* [Consignes de l'exercice]:
1) D'après l'extrait sur l'Autocarretta OM, quels constructeurs ont vu leurs projets retenus comme finalistes de l'appel d'offre ?
2) Reproduisez à l'identique le passage de l'extrait sur l'Autocarretta OM allant de « C'est vers 1925, dans » à « route de montagne. ».

* [Extrait du document]:
******

L'Autocarretta OM, littéralement charrette motorisée, est un véhicule léger de transport de troupes conçu à la fin des années 1920 en prévision d'une future guerre en terrain montagneux.
Contexte historique
Dès la fin de la Première Guerre mondiale, l'état major des armées du Roi d'Italie prévoyait que le prochain conflit auquel devrait faire face le pays se déroulerait principalement dans les Alpes. Pour cela, il était nécessaire de développer un camion léger capable d'évoluer sur les chemins muletiers dans le but de motoriser l'infanterie, les fameux bersagliers.
C'est vers 1925, dans le cadre du renouvellement du parc des véhicules logistiques que l'armée définit un programme de développement de nouveaux véhicules qui aboutit, en 1927, à un cahier des charges précis concernant un petit camion de 700 à 800 kg de charge utile destiné à remplacer les vieilles charrettes à traction animale. Parmi les exigences, le véhicule devait avoir un moteur quatre cylindres refroidis par air et quatre roues motrices et directrices. Le bulletin officiel de janvier 1928 précisait que les projets des différents industriels participant à l'appel d'offre devaient être présentés sous un an. Ce même bulletin indiquait que le véhicule devait être adapté à la marche en terrain accidenté et capable de tracter des pièces d'artillerie légère sur route de montagne.
Dans le bulletin de janvier 1929, le Ministère de la Guerre précisait qu'il commandait aux finalistes de l'appel d'offre deux prototypes pour mener les essais. Les quatre projets retenus étaient ceux de Fiat, Ceirano, Lancia et Ansaldo.
Le modèle 1014 proposé par Fiat, composé d'un tracteur et d'une remorque articulée propulsé par le moteur du Fiat 614, fut écarté dès 1930.
Ceirano, qui faisait partie du consortium Fiat, proposa le modèle 1015 à quatre roues motrices et directrices dont les deux prototypes furent livrés en 1931 et écartés après essais.

******

[Entrées stockées d'une collection]
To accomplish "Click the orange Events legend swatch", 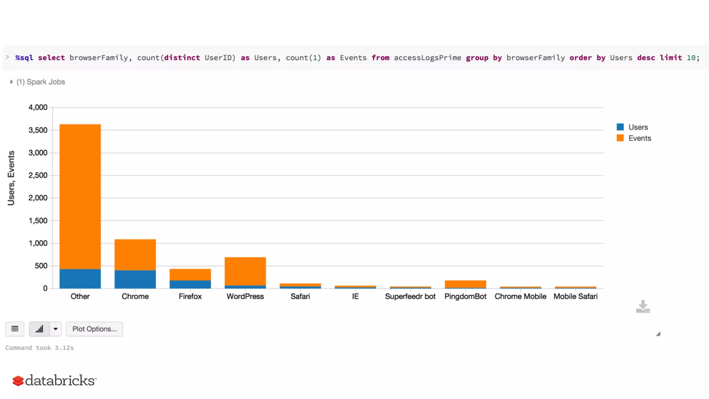I will click(620, 138).
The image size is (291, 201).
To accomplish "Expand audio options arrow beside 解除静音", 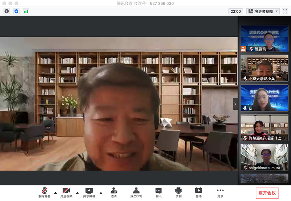I will coord(55,193).
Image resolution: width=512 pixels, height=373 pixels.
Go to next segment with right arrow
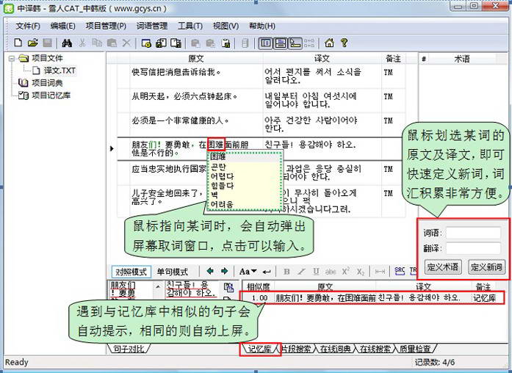224,272
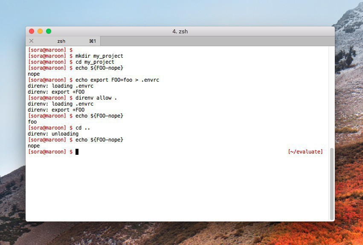Minimize the terminal with the yellow button
Screen dimensions: 363x245
[40, 31]
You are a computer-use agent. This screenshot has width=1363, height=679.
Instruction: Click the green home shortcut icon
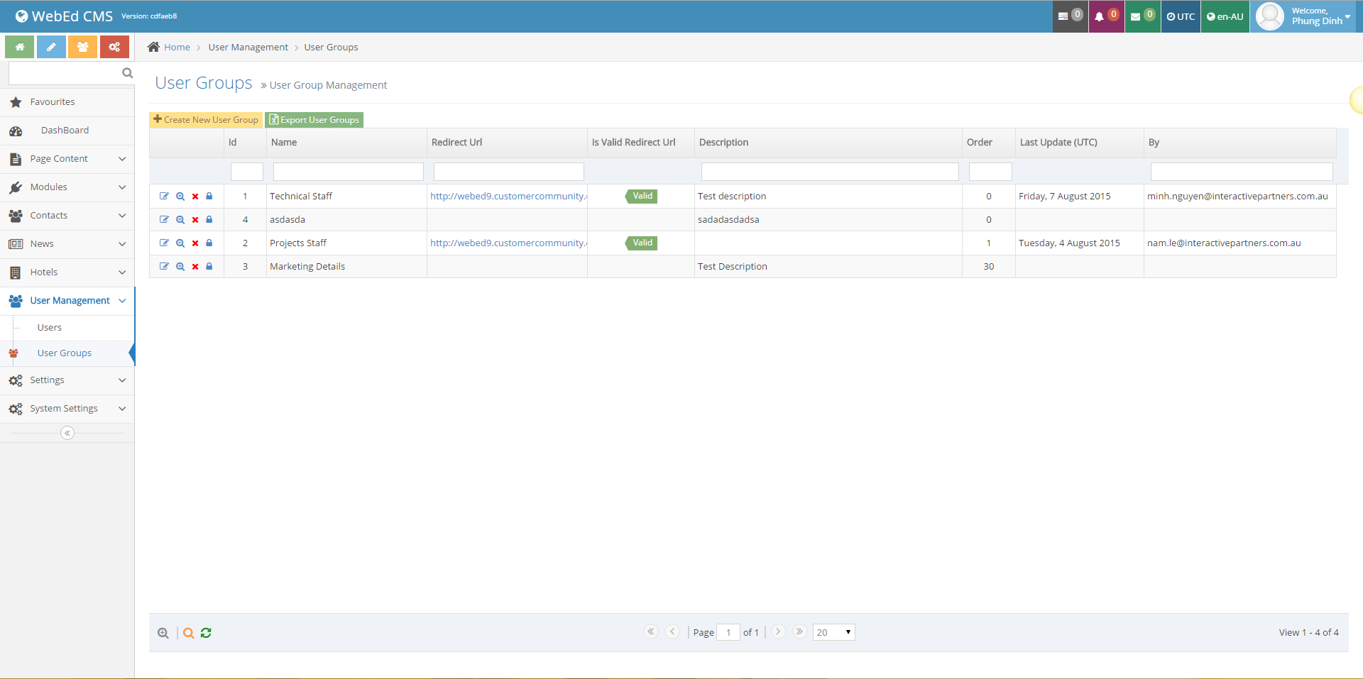[20, 47]
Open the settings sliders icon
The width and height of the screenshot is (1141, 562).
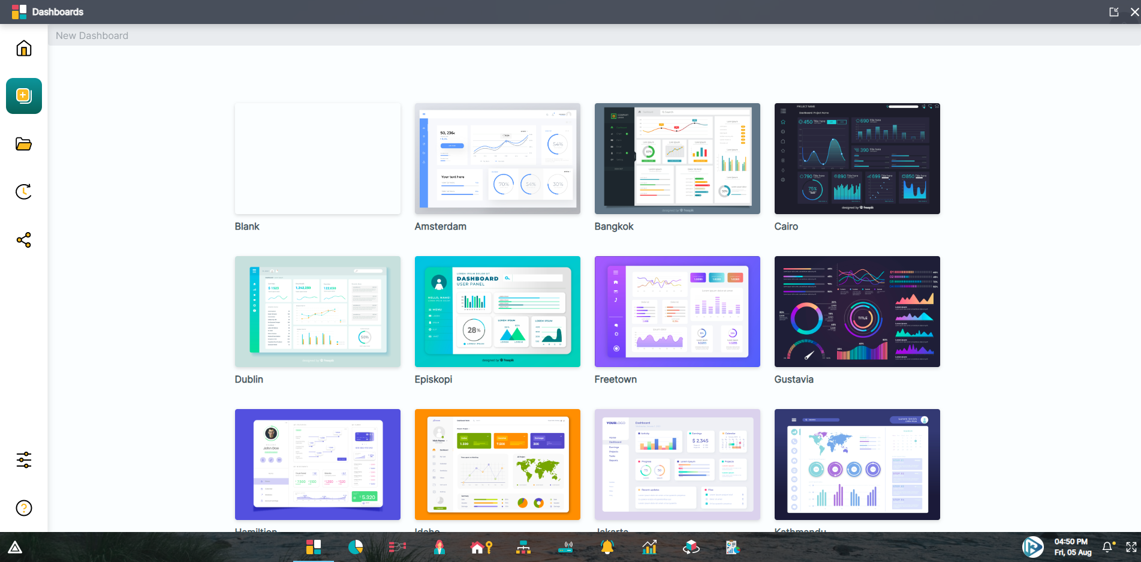coord(24,460)
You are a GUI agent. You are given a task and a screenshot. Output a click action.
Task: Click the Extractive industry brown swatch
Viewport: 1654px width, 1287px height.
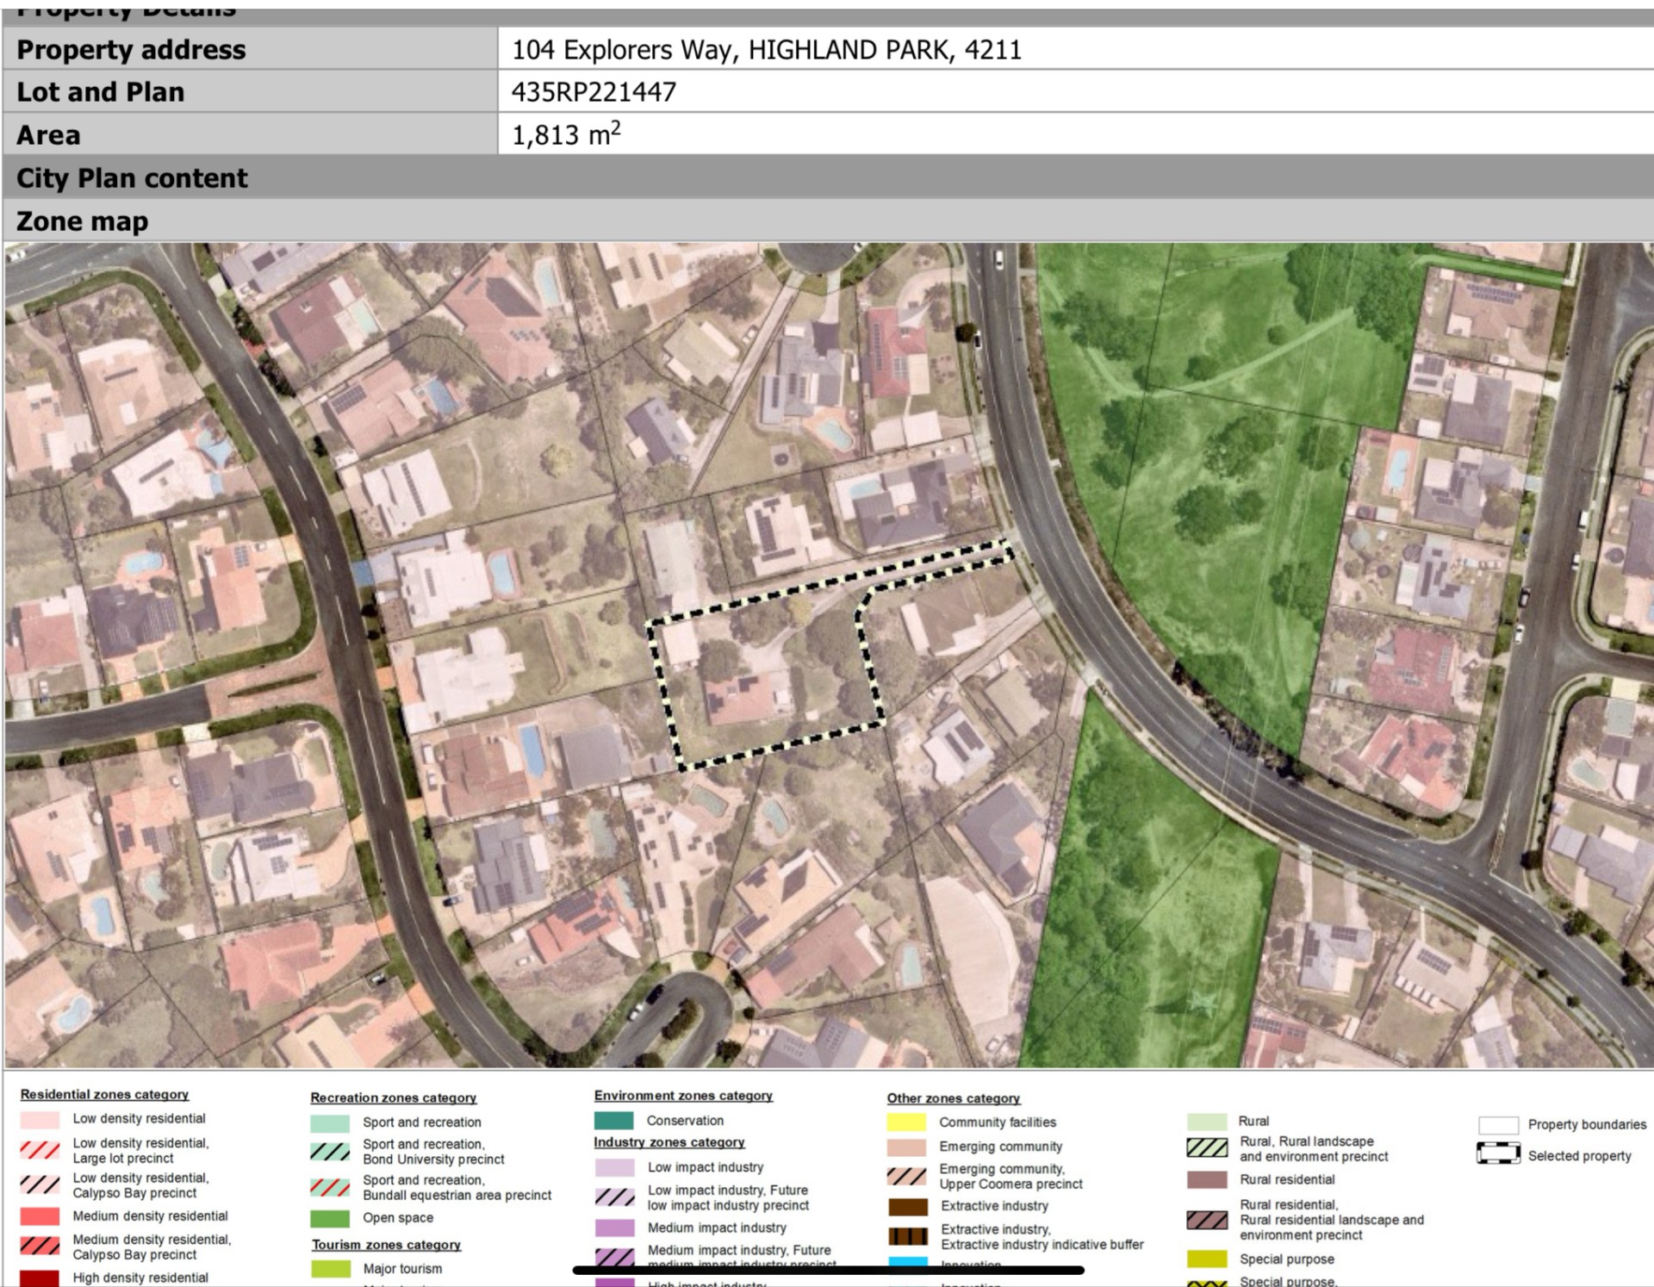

******

* [Réponses de l'exercice]:
1) Fiat, Ceirano, Lancia et Ansaldo.

2)
C'est vers 1925, dans le cadre du renouvellement du parc des véhicules logistiques que l'armée définit un programme de développement de nouveaux véhicules qui aboutit, en 1927, à un cahier des charges précis concernant un petit camion de 700 à 800 kg de charge utile destiné à remplacer les vieilles charrettes à traction animale. Parmi les exigences, le véhicule devait avoir un moteur quatre cylindres refroidis par air et quatre roues motrices et directrices. Le bulletin officiel de janvier 1928 précisait que les projets des différents industriels participant à l'appel d'offre devaient être présentés sous un an. Ce même bulletin indiquait que le véhicule devait être adapté à la marche en terrain accidenté et capable de tracter des pièces d'artillerie légère sur route de montagne.